+++ Getoonde gegevens

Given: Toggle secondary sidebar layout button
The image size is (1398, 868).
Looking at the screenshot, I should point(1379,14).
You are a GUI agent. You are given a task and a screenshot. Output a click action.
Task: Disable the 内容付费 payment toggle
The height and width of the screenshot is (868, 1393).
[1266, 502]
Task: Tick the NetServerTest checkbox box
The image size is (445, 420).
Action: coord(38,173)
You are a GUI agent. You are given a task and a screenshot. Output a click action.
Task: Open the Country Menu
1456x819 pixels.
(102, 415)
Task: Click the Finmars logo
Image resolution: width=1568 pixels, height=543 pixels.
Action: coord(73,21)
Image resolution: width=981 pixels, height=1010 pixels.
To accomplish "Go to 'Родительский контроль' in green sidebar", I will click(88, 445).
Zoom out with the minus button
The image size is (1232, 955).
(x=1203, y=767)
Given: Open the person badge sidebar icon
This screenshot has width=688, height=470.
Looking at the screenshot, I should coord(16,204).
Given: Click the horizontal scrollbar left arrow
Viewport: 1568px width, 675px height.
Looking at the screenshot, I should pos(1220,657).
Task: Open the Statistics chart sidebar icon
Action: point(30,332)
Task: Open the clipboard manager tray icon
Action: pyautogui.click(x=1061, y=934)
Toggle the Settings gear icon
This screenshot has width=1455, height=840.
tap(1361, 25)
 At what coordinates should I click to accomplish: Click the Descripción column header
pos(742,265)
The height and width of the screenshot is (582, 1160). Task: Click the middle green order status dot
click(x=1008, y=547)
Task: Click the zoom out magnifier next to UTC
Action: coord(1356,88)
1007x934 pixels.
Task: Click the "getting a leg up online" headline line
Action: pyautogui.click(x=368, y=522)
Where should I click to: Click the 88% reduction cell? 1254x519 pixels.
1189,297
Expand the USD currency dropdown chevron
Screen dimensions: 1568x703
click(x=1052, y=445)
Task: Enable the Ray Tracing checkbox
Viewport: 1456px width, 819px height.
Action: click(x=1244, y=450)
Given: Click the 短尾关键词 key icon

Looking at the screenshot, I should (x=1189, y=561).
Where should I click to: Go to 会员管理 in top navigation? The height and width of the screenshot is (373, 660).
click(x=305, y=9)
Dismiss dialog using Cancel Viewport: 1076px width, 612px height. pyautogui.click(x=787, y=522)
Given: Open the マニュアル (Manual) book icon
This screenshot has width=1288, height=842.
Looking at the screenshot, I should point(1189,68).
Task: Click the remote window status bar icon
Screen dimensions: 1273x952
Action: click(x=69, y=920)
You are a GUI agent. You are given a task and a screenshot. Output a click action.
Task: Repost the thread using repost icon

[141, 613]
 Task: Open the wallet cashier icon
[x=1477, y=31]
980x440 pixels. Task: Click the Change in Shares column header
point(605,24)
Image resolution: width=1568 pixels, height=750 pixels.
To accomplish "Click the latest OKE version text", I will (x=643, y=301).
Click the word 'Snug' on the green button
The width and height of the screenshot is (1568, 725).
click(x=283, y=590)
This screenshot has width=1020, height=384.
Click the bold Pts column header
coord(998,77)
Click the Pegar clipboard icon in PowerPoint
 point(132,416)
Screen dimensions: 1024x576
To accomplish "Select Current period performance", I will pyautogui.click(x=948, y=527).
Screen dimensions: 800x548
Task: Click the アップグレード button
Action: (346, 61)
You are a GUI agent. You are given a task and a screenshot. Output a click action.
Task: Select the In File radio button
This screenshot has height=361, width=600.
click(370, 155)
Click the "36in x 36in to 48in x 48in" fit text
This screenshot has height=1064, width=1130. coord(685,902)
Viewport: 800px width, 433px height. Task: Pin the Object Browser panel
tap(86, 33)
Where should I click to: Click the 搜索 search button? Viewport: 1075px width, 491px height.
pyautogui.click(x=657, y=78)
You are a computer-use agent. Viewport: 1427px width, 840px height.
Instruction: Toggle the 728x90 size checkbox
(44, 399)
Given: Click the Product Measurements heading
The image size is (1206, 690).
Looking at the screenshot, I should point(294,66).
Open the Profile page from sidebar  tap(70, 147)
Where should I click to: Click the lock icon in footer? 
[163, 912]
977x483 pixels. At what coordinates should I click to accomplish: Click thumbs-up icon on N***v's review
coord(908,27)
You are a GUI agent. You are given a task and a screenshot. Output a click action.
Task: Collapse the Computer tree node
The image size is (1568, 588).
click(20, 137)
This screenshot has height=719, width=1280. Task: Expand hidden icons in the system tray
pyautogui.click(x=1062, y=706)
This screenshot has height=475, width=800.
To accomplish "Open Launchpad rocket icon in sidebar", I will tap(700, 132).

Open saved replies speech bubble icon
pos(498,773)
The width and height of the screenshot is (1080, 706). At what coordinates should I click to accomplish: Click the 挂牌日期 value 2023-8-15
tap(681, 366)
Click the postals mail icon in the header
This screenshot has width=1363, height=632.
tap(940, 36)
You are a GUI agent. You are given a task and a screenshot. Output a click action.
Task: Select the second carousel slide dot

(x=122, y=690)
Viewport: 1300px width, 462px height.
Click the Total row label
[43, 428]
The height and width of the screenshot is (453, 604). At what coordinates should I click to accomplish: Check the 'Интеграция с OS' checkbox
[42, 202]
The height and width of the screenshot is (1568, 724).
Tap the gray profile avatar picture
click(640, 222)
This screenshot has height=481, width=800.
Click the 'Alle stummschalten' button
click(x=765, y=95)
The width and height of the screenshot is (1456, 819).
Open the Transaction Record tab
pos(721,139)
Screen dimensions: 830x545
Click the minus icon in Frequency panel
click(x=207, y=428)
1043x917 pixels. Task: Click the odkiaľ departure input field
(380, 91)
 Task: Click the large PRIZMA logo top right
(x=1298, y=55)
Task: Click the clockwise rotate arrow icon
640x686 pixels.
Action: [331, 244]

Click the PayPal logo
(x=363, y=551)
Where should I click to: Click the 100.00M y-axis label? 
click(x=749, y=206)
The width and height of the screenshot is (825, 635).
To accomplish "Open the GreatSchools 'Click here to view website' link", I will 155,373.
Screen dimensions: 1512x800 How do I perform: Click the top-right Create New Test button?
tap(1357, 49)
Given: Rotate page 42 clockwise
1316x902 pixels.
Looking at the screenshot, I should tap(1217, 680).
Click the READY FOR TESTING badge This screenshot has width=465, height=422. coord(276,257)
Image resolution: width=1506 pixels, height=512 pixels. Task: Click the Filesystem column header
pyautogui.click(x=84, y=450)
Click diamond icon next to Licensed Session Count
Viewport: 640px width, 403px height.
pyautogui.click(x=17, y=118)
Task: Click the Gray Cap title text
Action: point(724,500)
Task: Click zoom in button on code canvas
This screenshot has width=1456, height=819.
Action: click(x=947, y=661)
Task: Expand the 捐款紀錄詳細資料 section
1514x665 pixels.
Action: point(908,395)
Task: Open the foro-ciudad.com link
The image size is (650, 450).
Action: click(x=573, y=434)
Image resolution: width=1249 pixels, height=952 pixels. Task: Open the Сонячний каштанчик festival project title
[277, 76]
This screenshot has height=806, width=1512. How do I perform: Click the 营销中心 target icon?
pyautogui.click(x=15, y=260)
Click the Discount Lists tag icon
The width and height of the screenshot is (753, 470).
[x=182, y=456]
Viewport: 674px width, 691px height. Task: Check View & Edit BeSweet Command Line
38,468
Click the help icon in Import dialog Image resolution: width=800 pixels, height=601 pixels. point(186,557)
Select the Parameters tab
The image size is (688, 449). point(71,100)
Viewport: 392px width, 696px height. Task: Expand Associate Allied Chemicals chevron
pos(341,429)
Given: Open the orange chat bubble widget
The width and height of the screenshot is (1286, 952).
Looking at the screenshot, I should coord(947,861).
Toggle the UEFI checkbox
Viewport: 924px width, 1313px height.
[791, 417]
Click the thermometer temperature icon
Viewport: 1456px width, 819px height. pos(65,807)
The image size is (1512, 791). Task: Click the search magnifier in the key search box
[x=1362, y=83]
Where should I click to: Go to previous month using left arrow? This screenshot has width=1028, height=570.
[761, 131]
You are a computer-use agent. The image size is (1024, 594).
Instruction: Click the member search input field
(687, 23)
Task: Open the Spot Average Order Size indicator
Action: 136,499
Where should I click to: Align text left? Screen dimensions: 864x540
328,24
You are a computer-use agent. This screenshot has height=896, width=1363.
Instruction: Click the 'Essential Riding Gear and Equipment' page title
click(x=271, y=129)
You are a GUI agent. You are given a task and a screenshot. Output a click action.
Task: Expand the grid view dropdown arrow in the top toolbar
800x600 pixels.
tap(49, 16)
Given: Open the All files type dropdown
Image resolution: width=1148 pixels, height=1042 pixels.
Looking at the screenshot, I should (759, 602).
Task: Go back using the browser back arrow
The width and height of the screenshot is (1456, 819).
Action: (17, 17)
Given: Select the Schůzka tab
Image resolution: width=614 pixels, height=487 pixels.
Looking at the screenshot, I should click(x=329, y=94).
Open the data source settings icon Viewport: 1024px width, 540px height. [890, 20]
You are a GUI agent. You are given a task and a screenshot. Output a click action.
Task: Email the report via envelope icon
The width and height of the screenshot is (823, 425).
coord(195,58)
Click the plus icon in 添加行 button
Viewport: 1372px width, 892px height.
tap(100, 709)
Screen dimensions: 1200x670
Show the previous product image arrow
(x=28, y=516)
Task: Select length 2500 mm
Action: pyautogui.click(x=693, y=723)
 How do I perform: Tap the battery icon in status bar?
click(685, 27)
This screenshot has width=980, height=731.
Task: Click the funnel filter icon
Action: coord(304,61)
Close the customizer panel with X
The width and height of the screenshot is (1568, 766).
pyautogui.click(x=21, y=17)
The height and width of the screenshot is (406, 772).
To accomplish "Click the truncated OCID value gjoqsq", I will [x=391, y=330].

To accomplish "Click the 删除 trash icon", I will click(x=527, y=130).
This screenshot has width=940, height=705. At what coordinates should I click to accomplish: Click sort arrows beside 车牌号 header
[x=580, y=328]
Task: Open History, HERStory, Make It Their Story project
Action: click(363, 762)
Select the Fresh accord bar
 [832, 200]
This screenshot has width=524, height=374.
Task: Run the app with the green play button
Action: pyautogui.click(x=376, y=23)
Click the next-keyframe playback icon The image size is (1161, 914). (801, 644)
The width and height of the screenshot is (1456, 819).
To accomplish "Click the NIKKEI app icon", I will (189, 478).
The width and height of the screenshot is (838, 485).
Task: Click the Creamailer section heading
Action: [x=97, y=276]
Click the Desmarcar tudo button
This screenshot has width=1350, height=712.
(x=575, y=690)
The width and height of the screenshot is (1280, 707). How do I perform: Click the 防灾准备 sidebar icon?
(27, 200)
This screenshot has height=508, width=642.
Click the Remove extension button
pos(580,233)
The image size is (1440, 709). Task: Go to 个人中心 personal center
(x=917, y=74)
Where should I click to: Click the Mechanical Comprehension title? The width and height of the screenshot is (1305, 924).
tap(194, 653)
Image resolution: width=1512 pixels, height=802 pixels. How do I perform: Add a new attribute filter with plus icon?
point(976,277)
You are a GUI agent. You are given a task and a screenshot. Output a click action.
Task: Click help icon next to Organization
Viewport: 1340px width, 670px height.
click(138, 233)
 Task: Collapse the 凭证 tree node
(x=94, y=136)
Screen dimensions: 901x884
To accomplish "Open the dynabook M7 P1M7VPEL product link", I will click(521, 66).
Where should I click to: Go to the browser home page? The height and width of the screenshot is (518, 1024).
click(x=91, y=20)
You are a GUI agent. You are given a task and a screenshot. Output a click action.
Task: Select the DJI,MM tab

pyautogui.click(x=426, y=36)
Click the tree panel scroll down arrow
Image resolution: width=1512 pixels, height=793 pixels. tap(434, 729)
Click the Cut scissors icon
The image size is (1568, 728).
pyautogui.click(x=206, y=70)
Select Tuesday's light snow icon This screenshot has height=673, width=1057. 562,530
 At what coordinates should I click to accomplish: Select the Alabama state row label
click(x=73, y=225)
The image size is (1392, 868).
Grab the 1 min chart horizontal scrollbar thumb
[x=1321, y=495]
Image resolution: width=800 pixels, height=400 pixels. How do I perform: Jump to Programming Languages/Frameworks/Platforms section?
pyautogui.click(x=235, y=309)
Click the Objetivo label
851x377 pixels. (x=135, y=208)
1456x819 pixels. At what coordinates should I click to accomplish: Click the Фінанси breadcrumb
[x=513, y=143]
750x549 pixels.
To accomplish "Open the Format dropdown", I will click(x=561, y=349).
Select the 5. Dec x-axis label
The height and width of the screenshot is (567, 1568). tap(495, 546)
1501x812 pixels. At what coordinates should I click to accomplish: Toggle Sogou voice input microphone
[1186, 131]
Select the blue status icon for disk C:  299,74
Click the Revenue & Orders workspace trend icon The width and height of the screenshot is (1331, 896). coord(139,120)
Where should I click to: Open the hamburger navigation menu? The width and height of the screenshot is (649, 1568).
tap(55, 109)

++++++

Oefeningsdoel. Geef alsjeblieft alleen de rijen vanaf de regel met "Close the customizer panel with X" tot en met de regel met "will click(x=527, y=130)." opnieuw weer, met de verzoeken erbij. Verschuif daarbij elke coördinaat in de antwoorden met 88.

Het resultaat.
Close the customizer panel with X
The width and height of the screenshot is (1568, 766).
pyautogui.click(x=109, y=105)
The height and width of the screenshot is (406, 772).
To accomplish "Click the truncated OCID value gjoqsq", I will [x=479, y=418].

To accomplish "Click the 删除 trash icon", I will click(x=615, y=218).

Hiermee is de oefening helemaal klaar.